## DATA SUPPLIED
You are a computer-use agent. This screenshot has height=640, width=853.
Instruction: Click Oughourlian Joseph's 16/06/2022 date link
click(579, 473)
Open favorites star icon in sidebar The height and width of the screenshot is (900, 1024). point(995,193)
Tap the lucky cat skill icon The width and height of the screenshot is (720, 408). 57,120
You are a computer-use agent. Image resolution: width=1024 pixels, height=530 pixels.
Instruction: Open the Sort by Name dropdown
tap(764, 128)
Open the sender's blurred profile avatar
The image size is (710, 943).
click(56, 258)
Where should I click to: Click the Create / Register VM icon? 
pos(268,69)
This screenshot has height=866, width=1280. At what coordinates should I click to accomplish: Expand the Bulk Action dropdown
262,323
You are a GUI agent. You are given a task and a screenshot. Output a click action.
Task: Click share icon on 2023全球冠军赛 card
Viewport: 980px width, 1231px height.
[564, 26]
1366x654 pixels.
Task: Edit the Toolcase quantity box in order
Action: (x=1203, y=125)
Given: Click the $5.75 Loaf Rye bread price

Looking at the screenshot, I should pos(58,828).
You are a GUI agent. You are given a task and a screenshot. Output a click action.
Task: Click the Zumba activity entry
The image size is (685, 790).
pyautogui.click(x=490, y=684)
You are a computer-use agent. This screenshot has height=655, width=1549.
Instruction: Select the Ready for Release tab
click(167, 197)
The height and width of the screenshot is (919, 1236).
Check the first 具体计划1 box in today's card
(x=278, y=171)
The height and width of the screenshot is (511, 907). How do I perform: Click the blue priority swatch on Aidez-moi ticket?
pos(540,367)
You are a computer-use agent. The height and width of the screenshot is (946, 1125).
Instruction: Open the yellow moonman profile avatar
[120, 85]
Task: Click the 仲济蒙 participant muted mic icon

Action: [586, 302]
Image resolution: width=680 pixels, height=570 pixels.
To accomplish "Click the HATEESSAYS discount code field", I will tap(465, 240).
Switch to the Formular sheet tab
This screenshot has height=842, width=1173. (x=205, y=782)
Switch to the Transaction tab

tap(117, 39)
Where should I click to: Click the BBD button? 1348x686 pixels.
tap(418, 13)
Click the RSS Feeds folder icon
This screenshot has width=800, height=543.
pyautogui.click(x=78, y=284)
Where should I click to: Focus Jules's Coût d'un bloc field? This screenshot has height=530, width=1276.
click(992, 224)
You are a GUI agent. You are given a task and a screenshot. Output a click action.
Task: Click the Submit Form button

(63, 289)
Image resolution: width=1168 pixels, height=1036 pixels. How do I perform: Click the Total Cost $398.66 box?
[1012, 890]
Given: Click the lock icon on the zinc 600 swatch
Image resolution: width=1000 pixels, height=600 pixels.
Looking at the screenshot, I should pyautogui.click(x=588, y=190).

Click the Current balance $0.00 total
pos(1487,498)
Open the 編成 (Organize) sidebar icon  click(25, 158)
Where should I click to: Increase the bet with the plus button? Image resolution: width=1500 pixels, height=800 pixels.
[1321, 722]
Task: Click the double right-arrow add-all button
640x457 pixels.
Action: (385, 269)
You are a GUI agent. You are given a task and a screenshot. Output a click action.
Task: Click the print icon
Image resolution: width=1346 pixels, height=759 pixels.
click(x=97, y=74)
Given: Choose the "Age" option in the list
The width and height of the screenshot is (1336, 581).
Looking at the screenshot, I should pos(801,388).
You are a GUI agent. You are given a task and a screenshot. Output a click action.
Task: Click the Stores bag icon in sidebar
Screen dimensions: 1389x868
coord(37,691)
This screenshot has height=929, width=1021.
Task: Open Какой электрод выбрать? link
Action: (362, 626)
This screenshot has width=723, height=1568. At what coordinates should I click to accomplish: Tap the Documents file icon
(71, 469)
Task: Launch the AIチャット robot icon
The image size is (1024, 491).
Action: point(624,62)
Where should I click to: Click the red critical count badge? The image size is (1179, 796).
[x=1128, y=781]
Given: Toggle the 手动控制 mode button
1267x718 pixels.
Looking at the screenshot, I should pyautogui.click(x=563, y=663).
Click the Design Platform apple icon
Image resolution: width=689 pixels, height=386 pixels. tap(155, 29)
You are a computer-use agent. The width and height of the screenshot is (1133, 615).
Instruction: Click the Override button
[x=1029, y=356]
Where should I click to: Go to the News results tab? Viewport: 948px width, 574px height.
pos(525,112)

## TASK TO CARRY OUT
Give back the complete material, keeping every word exactly as written.

## REPLY TO THE EXERCISE
You are a computer-use agent. This screenshot has height=640, width=853.
Instruction: Click Oughourlian Joseph's 16/06/2022 date link
click(579, 473)
Open favorites star icon in sidebar The height and width of the screenshot is (900, 1024). point(995,193)
Tap the lucky cat skill icon The width and height of the screenshot is (720, 408). 57,120
You are a computer-use agent. Image resolution: width=1024 pixels, height=530 pixels.
Instruction: Open the Sort by Name dropdown
tap(764, 128)
Open the sender's blurred profile avatar
The image size is (710, 943).
click(56, 258)
Where should I click to: Click the Create / Register VM icon? 
pos(268,69)
This screenshot has height=866, width=1280. At what coordinates should I click to accomplish: Expand the Bulk Action dropdown
262,323
You are a GUI agent. You are given a task and a screenshot. Output a click action.
Task: Click share icon on 2023全球冠军赛 card
Viewport: 980px width, 1231px height.
[564, 26]
1366x654 pixels.
Task: Edit the Toolcase quantity box in order
Action: (x=1203, y=125)
Given: Click the $5.75 Loaf Rye bread price

Looking at the screenshot, I should pos(58,828).
You are a GUI agent. You are given a task and a screenshot. Output a click action.
Task: Click the Zumba activity entry
The image size is (685, 790).
pyautogui.click(x=490, y=684)
You are a computer-use agent. This screenshot has height=655, width=1549.
Instruction: Select the Ready for Release tab
click(167, 197)
The height and width of the screenshot is (919, 1236).
Check the first 具体计划1 box in today's card
(x=278, y=171)
The height and width of the screenshot is (511, 907). How do I perform: Click the blue priority swatch on Aidez-moi ticket?
pos(540,367)
You are a computer-use agent. The height and width of the screenshot is (946, 1125).
Instruction: Open the yellow moonman profile avatar
[120, 85]
Task: Click the 仲济蒙 participant muted mic icon

Action: [586, 302]
Image resolution: width=680 pixels, height=570 pixels.
To accomplish "Click the HATEESSAYS discount code field", I will tap(465, 240).
Switch to the Formular sheet tab
This screenshot has height=842, width=1173. (x=205, y=782)
Switch to the Transaction tab

tap(117, 39)
Where should I click to: Click the BBD button? 1348x686 pixels.
tap(418, 13)
Click the RSS Feeds folder icon
This screenshot has width=800, height=543.
pyautogui.click(x=78, y=284)
Where should I click to: Focus Jules's Coût d'un bloc field? This screenshot has height=530, width=1276.
click(992, 224)
You are a GUI agent. You are given a task and a screenshot. Output a click action.
Task: Click the Submit Form button

(63, 289)
Image resolution: width=1168 pixels, height=1036 pixels. How do I perform: Click the Total Cost $398.66 box?
[1012, 890]
Given: Click the lock icon on the zinc 600 swatch
Image resolution: width=1000 pixels, height=600 pixels.
Looking at the screenshot, I should pyautogui.click(x=588, y=190).

Click the Current balance $0.00 total
pos(1487,498)
Open the 編成 (Organize) sidebar icon  click(25, 158)
Where should I click to: Increase the bet with the plus button? Image resolution: width=1500 pixels, height=800 pixels.
[1321, 722]
Task: Click the double right-arrow add-all button
640x457 pixels.
Action: (385, 269)
You are a GUI agent. You are given a task and a screenshot. Output a click action.
Task: Click the print icon
Image resolution: width=1346 pixels, height=759 pixels.
click(x=97, y=74)
Given: Choose the "Age" option in the list
The width and height of the screenshot is (1336, 581).
Looking at the screenshot, I should pos(801,388).
You are a GUI agent. You are given a task and a screenshot. Output a click action.
Task: Click the Stores bag icon in sidebar
Screen dimensions: 1389x868
coord(37,691)
This screenshot has height=929, width=1021.
Task: Open Какой электрод выбрать? link
Action: (362, 626)
This screenshot has width=723, height=1568. At what coordinates should I click to accomplish: Tap the Documents file icon
(71, 469)
Task: Launch the AIチャット robot icon
The image size is (1024, 491).
Action: point(624,62)
Where should I click to: Click the red critical count badge? The image size is (1179, 796).
[x=1128, y=781]
Given: Toggle the 手动控制 mode button
1267x718 pixels.
Looking at the screenshot, I should pyautogui.click(x=563, y=663).
Click the Design Platform apple icon
Image resolution: width=689 pixels, height=386 pixels. tap(155, 29)
You are a computer-use agent. The width and height of the screenshot is (1133, 615).
Instruction: Click the Override button
[x=1029, y=356]
Where should I click to: Go to the News results tab? Viewport: 948px width, 574px height.
pos(525,112)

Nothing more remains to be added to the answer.